In other words, Batelle is pointing out that one way to “get it right” is not to sell content to users, but rather to give them the opportunity to create and search their own content. This is not only good business sense, he says, it’s also more enlightened — the creators of social software such as Flickr are motivated equally by a desire to “do good in the world” and a desire to make money. “The culture of Web 2.0 is, in fact, decidedly missionary,” Batelle writes, “from the communitarian ethos of Craigslist to Google’s informal motto, ‘don’t be evil.'”
O.K. Doing good while making money. Reading this, I’m reminded of Paul Hawken’s Natural Capitalism and the larger sustainability movement — the optimistic philosophy that weaves together environmental ethics and profitability. But is that what’s really going on here? Isn’t the “missionary” culture of the internet a bit OLDER than Web 2.0? Batelle is suggesting that Internet capitalists have gotten all misty and utopian; isn’t it the case that some of the folks who were already misty and utopian have just started making some money?

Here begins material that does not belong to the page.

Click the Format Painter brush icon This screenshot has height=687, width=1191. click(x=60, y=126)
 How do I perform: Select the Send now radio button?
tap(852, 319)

I guess the more viable comparison here would be to Marc Andreessen’s decision to transform his Mosaic browser from its public-domain University of Illinois incarnation into the Netscape Browser. Andreessen certainly started out as a browser missionary — and, like the companies Batelle sees as characteristic of Internet 2.0, Andreessen’s vision for Netscape (and in the beginning, Jim Clark’s vision as well) was a strong customer focus and open business model. What happened? Netscape’s meteoric success helped inflate the internet “bubble” Batelle’s referring to, and in the end, after the long battle with Microsoft, the company’s misfortunes helped to burst that bubble as well.
So what paradigm fits? Is “Internet 2.0” really new and more socially enlightened? Or are we just seeing a group of social software businesses — and one big search engine — just in the early stages of an inevitable transformation into corporations that are less interested in doing good than making money?
Incidentally, last month, Marc Andressen launched a social networking platform called Ning.